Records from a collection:
- Opening Delimiter -

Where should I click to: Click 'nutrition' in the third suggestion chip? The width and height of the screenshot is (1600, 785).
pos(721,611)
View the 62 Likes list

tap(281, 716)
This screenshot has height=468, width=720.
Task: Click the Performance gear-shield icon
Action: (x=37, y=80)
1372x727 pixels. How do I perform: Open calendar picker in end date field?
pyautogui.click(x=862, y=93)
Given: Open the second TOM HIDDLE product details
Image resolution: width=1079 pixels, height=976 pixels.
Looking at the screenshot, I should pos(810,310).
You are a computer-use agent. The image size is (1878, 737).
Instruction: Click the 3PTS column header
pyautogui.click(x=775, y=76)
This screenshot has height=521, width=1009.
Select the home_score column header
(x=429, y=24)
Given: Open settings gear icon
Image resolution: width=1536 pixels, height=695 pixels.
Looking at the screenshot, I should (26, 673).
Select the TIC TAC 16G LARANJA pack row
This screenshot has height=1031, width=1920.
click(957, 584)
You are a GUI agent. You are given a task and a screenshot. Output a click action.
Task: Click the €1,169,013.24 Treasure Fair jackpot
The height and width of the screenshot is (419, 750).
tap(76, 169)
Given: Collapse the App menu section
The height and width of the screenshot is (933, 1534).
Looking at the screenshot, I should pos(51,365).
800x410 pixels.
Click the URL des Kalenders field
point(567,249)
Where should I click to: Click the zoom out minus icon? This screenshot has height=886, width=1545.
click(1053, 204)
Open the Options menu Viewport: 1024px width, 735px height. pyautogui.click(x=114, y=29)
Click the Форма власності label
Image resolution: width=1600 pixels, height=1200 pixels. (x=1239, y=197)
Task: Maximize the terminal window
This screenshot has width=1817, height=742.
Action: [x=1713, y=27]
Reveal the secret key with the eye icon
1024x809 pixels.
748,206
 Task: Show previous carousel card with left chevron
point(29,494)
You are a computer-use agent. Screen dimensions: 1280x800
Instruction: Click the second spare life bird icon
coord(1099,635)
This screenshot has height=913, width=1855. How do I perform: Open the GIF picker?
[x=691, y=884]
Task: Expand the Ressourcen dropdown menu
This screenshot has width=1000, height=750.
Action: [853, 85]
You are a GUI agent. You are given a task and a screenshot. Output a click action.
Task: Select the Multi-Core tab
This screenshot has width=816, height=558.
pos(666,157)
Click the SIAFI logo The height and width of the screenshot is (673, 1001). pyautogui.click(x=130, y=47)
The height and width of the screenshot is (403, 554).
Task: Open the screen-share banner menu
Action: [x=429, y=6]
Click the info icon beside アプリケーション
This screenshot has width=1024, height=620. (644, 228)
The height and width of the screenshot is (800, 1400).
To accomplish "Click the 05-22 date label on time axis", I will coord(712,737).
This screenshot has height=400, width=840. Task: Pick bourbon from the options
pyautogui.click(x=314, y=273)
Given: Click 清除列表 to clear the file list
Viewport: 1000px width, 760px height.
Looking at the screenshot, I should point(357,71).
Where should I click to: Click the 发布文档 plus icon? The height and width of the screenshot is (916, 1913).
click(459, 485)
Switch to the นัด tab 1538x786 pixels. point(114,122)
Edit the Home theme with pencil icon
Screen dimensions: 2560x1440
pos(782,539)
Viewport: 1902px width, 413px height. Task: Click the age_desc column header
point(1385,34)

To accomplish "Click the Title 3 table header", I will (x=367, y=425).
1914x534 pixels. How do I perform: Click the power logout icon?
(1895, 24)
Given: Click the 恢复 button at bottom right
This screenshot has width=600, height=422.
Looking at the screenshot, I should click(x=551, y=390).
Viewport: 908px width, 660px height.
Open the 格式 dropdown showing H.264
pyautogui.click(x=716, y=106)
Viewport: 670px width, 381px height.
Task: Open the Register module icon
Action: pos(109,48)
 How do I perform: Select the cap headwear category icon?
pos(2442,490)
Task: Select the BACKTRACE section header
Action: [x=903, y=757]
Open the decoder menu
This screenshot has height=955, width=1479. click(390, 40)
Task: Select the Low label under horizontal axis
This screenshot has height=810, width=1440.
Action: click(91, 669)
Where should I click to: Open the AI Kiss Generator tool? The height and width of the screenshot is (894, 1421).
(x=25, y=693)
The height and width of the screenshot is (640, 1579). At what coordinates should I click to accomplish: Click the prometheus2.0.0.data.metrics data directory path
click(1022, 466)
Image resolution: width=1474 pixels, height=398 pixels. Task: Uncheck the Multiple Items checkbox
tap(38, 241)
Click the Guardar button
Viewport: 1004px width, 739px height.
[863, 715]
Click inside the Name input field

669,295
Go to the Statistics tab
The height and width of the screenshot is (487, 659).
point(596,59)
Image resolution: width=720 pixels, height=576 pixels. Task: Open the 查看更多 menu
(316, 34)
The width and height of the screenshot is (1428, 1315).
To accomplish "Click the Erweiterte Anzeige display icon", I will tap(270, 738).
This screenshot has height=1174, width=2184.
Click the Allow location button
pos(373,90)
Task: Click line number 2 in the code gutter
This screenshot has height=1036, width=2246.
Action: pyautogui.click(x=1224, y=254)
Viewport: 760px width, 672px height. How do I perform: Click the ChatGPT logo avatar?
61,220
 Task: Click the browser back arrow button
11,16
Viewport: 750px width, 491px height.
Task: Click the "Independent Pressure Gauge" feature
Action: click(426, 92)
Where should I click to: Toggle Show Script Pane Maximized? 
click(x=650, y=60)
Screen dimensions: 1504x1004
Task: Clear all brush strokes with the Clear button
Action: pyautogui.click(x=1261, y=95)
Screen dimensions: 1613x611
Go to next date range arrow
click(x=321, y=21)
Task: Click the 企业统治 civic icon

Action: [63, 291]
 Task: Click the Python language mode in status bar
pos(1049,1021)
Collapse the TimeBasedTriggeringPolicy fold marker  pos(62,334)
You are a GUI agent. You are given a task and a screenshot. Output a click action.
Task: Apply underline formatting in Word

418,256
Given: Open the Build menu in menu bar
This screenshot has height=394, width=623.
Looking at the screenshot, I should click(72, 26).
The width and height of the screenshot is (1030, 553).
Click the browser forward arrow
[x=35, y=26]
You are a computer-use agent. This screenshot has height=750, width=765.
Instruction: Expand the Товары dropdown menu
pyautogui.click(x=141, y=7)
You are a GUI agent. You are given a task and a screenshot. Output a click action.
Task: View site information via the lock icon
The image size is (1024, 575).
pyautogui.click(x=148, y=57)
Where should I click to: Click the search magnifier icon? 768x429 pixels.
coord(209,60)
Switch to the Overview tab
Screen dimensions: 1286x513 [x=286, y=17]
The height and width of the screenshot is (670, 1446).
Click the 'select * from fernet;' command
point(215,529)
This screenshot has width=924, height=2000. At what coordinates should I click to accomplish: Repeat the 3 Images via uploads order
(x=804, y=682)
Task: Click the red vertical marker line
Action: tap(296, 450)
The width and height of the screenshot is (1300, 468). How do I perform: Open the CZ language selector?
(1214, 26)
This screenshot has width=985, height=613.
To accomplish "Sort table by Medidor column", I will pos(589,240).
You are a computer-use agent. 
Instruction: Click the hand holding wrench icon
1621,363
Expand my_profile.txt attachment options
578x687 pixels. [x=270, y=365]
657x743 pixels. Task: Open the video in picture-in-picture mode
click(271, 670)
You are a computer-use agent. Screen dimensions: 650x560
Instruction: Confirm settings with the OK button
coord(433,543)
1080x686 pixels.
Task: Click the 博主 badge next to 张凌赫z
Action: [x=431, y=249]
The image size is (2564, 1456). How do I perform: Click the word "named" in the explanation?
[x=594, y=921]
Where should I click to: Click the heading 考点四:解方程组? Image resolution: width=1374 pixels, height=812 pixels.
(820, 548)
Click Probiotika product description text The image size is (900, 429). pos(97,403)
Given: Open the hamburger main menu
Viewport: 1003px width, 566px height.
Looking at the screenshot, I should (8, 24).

- Closing Delimiter -

The expected result is every line above containing the string "axis".

To accomplish "Click the 05-22 date label on time axis", I will coord(712,737).
Task: Select the Low label under horizontal axis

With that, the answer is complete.